___ EXTRACTED DATA ___

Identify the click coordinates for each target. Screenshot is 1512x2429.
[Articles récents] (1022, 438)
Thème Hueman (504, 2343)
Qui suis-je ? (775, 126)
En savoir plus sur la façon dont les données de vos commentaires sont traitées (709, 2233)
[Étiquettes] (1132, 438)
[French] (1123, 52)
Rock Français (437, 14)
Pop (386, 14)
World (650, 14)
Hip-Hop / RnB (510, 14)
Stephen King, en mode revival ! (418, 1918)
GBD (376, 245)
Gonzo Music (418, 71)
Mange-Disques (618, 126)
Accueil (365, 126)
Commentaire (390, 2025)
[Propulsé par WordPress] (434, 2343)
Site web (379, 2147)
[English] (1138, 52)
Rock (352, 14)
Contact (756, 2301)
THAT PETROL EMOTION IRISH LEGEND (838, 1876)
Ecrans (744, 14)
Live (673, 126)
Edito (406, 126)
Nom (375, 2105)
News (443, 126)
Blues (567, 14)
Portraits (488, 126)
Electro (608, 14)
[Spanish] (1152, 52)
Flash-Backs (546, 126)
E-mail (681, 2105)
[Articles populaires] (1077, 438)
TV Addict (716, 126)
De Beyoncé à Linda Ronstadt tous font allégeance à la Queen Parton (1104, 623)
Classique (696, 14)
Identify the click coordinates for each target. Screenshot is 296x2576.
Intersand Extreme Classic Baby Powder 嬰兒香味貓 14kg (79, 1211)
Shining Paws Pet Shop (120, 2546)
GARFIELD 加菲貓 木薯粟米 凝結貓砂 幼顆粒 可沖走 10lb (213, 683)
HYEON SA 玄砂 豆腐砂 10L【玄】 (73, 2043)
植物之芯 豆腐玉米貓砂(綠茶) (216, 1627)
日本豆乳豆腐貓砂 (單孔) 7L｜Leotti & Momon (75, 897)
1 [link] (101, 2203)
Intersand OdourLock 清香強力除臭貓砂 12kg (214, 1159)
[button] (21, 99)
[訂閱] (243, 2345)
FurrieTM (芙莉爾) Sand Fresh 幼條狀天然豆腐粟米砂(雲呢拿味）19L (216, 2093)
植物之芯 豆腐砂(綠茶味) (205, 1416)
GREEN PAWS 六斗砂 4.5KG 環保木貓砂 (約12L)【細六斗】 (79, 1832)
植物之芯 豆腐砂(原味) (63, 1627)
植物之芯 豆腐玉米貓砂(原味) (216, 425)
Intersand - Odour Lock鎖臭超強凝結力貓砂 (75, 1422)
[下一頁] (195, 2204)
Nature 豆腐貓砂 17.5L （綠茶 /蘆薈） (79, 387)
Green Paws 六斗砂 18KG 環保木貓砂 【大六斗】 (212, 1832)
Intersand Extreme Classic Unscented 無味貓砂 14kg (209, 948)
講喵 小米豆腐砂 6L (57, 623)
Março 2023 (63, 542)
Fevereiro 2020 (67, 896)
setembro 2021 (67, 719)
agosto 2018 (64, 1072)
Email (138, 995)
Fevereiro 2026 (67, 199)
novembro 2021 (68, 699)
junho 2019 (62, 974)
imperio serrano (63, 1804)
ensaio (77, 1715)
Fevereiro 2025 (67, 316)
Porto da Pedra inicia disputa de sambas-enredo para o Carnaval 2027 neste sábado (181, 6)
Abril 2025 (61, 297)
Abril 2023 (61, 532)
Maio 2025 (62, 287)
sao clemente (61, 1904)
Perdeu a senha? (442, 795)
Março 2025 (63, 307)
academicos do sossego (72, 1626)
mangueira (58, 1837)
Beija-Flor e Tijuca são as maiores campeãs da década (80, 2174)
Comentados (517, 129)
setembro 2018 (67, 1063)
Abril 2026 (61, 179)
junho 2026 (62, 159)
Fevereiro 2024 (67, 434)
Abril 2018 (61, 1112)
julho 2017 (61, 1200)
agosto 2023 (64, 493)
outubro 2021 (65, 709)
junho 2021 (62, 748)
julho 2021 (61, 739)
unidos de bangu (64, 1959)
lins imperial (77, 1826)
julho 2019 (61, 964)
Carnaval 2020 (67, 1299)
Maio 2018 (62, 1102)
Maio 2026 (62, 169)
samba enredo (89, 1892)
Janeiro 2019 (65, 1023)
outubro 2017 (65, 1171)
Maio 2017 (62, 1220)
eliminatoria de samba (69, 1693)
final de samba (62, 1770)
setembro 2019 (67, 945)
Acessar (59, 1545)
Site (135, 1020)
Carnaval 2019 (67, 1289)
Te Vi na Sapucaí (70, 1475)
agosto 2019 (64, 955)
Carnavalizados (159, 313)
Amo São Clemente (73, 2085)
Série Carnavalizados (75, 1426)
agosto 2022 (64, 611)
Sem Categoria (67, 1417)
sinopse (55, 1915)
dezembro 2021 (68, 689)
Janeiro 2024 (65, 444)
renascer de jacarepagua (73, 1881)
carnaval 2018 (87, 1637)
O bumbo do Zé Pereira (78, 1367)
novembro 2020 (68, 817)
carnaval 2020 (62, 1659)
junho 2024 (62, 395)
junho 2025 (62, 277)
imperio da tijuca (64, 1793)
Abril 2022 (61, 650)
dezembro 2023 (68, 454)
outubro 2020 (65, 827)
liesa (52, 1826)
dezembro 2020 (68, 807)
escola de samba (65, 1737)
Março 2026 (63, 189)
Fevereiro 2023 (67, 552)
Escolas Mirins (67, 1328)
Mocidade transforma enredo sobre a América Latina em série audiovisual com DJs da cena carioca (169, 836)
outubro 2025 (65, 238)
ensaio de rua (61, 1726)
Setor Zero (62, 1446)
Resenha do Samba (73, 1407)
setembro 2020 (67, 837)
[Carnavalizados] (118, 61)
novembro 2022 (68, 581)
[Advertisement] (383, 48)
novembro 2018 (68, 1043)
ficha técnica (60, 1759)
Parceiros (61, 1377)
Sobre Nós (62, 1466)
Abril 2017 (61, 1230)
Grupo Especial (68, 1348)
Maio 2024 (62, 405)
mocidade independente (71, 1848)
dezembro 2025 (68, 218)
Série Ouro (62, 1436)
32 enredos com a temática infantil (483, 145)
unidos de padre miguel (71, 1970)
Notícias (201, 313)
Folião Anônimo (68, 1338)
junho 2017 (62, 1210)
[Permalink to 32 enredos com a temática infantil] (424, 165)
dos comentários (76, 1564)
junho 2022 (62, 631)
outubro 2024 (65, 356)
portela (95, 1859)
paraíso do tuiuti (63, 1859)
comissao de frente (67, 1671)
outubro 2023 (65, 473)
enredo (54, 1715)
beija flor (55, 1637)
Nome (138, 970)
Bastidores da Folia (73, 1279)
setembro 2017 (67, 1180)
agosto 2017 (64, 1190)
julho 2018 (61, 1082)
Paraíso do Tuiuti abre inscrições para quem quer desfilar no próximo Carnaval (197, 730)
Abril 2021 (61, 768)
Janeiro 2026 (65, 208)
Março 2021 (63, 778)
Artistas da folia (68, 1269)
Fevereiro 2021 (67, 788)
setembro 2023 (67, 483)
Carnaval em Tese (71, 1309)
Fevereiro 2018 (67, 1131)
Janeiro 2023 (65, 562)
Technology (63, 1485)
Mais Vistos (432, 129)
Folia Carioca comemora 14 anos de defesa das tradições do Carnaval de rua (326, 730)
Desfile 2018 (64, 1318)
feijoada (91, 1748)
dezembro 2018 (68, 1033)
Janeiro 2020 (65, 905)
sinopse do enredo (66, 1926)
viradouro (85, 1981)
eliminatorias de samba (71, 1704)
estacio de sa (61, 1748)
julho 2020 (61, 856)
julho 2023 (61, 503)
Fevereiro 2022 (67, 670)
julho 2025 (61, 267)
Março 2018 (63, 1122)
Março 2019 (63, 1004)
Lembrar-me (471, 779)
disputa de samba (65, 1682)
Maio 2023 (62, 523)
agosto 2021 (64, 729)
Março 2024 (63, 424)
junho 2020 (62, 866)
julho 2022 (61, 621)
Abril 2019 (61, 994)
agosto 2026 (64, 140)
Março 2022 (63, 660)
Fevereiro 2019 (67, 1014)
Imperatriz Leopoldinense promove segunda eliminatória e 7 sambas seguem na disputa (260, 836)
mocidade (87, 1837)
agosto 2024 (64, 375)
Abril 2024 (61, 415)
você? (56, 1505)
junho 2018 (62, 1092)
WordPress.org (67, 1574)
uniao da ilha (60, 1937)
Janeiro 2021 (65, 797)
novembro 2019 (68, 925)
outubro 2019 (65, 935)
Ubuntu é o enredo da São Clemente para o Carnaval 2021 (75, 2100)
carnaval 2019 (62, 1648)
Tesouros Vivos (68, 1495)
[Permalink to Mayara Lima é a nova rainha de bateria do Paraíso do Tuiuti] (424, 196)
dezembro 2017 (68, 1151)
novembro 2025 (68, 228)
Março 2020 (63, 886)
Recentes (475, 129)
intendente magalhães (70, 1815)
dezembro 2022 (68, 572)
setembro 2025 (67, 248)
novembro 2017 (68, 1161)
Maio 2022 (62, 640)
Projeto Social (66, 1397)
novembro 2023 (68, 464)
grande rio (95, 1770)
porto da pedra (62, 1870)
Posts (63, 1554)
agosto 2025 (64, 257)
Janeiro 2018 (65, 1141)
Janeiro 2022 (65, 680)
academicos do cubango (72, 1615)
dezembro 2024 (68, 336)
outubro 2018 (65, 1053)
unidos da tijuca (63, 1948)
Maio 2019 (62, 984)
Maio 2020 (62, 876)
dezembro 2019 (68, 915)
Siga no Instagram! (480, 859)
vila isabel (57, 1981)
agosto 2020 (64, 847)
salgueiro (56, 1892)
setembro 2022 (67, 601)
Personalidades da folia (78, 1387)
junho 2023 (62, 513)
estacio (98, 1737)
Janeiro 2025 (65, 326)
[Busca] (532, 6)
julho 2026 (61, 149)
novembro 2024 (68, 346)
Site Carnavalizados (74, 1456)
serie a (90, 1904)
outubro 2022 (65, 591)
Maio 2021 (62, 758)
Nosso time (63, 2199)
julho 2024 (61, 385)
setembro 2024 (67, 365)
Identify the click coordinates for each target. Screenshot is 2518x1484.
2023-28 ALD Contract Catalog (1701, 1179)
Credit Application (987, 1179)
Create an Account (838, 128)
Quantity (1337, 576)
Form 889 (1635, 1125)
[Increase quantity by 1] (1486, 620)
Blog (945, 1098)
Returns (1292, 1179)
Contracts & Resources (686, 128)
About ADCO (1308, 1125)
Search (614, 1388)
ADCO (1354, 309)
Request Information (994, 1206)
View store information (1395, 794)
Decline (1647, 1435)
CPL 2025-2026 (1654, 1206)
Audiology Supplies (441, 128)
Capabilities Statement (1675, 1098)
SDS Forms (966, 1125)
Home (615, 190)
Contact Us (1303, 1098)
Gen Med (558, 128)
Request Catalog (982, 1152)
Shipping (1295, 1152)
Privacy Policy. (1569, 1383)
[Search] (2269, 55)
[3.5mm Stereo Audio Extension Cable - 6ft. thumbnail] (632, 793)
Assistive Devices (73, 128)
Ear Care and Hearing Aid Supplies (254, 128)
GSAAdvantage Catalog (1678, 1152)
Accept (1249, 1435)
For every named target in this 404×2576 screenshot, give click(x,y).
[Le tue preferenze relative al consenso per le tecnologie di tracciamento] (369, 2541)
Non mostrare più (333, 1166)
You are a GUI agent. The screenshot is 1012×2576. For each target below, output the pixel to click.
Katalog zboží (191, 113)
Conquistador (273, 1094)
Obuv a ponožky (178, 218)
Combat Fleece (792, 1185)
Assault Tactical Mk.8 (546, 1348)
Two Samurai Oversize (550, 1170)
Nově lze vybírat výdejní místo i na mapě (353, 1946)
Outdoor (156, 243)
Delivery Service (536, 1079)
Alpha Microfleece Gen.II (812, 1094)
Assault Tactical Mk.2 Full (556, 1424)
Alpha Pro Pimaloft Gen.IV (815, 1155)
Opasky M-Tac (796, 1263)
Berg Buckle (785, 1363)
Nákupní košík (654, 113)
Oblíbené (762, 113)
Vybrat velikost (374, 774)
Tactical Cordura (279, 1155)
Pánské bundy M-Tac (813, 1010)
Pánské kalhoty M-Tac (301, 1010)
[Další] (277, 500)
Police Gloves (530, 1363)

___

EXERCISE DETAILS: In the data above, find the line with "[Carnavalizados] (118, 61)" and the line with "enredo (54, 1715)". Retype both, plus every line between them, exactly.

EXERCISE RESULT:
[Carnavalizados] (118, 61)
novembro 2022 (68, 581)
[Advertisement] (383, 48)
novembro 2018 (68, 1043)
ficha técnica (60, 1759)
Parceiros (61, 1377)
Sobre Nós (62, 1466)
Abril 2017 (61, 1230)
Grupo Especial (68, 1348)
Maio 2024 (62, 405)
mocidade independente (71, 1848)
dezembro 2025 (68, 218)
Série Ouro (62, 1436)
32 enredos com a temática infantil (483, 145)
unidos de padre miguel (71, 1970)
Notícias (201, 313)
Folião Anônimo (68, 1338)
junho 2017 (62, 1210)
[Permalink to 32 enredos com a temática infantil] (424, 165)
dos comentários (76, 1564)
junho 2022 (62, 631)
outubro 2024 (65, 356)
portela (95, 1859)
paraíso do tuiuti (63, 1859)
comissao de frente (67, 1671)
outubro 2023 (65, 473)
enredo (54, 1715)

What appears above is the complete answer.